Pronouns
by
, 01 September 2007 at 01:28 PM (44940 Views)
One of David Grove's areas of interest has been around pronouns for I; that is, different words that stand for 'I' in the language that people use. Examples are 'me', 'myself', 'mine', 'my'.
Not sure where his interest came from - maybe from a curiosity about the odd things that people say like 'I should value myself more' or 'if it were up to me, I would...' ?
In David's current work, there is a process where different pronouns are assumed to have different perceptual positions or to be different perceivers.

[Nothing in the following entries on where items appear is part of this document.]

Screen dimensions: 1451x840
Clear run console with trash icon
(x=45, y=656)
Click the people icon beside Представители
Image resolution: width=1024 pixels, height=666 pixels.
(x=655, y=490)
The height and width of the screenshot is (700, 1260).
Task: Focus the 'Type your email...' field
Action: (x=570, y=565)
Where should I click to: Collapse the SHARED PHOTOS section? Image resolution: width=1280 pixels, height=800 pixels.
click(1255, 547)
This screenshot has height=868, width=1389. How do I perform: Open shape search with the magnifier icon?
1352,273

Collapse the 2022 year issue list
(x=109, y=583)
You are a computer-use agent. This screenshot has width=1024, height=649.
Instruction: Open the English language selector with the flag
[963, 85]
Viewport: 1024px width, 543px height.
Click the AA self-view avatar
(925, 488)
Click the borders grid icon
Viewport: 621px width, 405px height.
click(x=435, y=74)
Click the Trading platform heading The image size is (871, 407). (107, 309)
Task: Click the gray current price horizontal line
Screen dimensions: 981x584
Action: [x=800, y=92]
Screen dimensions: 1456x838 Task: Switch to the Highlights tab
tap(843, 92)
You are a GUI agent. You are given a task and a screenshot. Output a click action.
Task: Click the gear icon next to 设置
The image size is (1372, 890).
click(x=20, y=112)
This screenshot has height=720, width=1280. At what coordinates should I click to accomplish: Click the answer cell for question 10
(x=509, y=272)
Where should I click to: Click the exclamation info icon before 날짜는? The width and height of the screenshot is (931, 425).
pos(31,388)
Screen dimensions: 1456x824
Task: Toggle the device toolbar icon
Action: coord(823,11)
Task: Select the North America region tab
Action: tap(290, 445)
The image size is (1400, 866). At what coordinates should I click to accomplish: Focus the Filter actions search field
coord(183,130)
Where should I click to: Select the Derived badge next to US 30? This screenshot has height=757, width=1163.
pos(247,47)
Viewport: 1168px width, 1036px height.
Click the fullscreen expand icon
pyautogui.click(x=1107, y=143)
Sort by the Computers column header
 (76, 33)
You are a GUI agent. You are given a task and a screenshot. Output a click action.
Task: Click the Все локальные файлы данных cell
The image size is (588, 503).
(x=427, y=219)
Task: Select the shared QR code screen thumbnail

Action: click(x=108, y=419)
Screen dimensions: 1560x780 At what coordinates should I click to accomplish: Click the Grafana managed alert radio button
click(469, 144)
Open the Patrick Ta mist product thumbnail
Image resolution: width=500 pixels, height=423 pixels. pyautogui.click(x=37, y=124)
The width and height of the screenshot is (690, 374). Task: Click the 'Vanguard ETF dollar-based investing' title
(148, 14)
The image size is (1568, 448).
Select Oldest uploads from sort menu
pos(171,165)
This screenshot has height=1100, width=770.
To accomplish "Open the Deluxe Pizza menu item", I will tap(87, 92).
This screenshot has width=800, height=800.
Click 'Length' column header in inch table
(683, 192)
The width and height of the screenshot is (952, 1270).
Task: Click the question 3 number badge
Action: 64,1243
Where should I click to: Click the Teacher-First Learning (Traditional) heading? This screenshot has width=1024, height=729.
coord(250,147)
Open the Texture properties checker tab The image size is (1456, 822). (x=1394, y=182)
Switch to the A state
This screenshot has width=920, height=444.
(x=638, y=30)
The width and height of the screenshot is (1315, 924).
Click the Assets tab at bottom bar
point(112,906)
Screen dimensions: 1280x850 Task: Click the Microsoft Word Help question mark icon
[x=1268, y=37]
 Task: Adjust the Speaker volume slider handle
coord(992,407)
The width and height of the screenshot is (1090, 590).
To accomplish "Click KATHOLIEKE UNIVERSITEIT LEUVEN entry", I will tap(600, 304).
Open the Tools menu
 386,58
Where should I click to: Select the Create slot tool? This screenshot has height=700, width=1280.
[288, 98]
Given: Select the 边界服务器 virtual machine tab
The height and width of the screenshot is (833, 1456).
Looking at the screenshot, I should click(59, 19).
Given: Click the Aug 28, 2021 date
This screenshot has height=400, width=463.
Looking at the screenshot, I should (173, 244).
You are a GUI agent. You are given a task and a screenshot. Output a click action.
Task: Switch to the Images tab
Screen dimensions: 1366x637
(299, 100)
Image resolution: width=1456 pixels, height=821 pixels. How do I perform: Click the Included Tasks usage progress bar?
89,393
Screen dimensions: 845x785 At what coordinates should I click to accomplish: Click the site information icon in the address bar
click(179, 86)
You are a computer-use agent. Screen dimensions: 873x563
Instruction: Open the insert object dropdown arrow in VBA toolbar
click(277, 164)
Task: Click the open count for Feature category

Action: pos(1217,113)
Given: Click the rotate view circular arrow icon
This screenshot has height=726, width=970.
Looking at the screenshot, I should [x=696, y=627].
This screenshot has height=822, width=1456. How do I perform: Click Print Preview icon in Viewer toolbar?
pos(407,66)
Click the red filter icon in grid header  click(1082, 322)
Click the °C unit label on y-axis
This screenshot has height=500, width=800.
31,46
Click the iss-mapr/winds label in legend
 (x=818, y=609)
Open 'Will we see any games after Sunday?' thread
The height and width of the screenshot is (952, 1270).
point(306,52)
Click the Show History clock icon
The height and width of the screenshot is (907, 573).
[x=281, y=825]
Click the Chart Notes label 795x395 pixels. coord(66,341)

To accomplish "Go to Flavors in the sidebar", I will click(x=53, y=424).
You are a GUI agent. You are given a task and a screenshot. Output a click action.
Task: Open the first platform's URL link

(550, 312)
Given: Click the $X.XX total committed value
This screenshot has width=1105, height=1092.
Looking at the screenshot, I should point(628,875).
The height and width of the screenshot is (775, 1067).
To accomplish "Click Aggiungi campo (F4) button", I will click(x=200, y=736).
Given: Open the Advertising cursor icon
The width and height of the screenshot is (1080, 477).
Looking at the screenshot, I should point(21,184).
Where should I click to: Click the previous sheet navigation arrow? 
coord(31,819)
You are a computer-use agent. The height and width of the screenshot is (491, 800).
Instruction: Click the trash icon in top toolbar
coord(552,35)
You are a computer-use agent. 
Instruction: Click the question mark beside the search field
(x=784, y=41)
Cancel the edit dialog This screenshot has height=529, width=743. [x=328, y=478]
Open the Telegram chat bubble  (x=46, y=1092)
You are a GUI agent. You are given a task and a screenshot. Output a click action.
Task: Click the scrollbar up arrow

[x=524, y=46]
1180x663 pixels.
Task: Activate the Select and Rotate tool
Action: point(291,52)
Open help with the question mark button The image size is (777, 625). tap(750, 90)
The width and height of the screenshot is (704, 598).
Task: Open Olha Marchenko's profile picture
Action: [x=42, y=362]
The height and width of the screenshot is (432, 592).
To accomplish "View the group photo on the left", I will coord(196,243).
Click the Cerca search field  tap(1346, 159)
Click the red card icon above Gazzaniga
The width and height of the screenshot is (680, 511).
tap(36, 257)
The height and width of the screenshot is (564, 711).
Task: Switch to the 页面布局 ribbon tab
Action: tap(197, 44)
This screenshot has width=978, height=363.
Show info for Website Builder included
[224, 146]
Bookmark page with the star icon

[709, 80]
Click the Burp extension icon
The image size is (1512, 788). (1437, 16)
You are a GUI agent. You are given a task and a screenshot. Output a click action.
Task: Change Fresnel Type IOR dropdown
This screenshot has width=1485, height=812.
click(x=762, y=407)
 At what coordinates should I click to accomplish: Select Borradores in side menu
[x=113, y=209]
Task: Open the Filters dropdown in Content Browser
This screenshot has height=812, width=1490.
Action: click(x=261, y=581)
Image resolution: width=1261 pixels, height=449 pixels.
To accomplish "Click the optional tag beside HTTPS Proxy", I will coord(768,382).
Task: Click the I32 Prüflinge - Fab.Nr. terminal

Thus it is possible to ask of the statement: 'I want to value myself', the question 'And when I wants to value myself, what would myself like to have happen?'
This forces the I and myself to become separate symbols and presupposes that the myself can have a want.
As a client, such questions that try to split out my personal pronouns are irritating and not at all clean. I have just one entity and all the pronouns (including 'I') are labels for that entity that get used in different situations.
I wonder if a pronoun label describes relationship to the entity? So 'my' means 'of this entity'. Or it may describe a perceptual positioning relative to the entity.
'Me' and 'myself' both mean 'the entity as the object of a sentence or the Perceived'. 'I value myself' is the entity being reflexive - it is both the Perceiver and the Perceived.
So in this Phil-entity's world, multiplicity of perceptions or perspectives comes, not from multiple entities each having single perceptions, but a single entity having multiple perceptions.